In Philip Hensher's sizable Booker-shortlisted "The Northern Clemency", the timescale of the novel is from 1974-1994, undoubtedly a period of massive change in British provincial life; yet his protagonists, two sets of neighbours in a lower middle class suburb of Sheffield are hardly actors in their drama - unlike Oscar's family in the Diaz novel. When the Sellers move to Sheffield opposite the Glovers the families begin a dance of connectivity that sees their children change throughout the next twenty years even as the parents stay defnitely put. The key political event of the novel is the1984 miner's strike, particularly the Battle of Orgreave. Here's a history I do know something about, having lived through part of it, however tangentially. Where Hensher excels is in the minutiae of middle class life, even if, as if he's read too much Proust, he gives us every bit of detail however trivial. But somehow that triviality is the stuff of these people's lives, and there's such a richly drawn cast between the two families (and a whole load of minor characters as well), that you skip the occasionally page of hubristic description, to return to their lives. What succeeds as a "family saga" seems to fail as a "social history." Part of the problem is that by concentrating on the one class that was almost untouched by the horrors of Thatcherism, (and were, in the Midlands and the North, partly the reason for her electoral success), the main events of the age happen offstage. On the one occasion that this isn't the case - the battle of Orgreave - Hensher hardly does justice to this great affront to British civil liberties, by having a walk-on part for one of the Glover children, who has turned into a cartoonish Marxist agitator, presumably, one thinks, to enable him to turn up in this page of history.

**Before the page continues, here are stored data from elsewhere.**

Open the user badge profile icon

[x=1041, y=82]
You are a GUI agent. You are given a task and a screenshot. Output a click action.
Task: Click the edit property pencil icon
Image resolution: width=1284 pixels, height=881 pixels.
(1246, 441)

I think it's fascinating that after a long period where novelists either hid in the distant past, or in a present unbothered by the political, there does seem to be a taste for something that is more relevant. I wonder how many readers of "The Northern Clemency" will Wikipedia the miners strike afterwards? Fewer, I imagine than readers of Diaz's novel will want to find out more about the history of the Dominican Republic. With the seventies and eighties now slipping into history themselves, for the first time I'm seeing my own memories crop up in fictionalised histories. It's probably a trite observation, but "The Northern Clemency" wouldn't have suffered much from ignoring the bigger picture, and concentrating on the domestic dramas; whilst although "The Brief Wondrous Life of Oscar Wao" continues to enthrall across all its timezones, Oscar, his sister, and our friendly narrator, remain unknown, unknowable, tied to their past.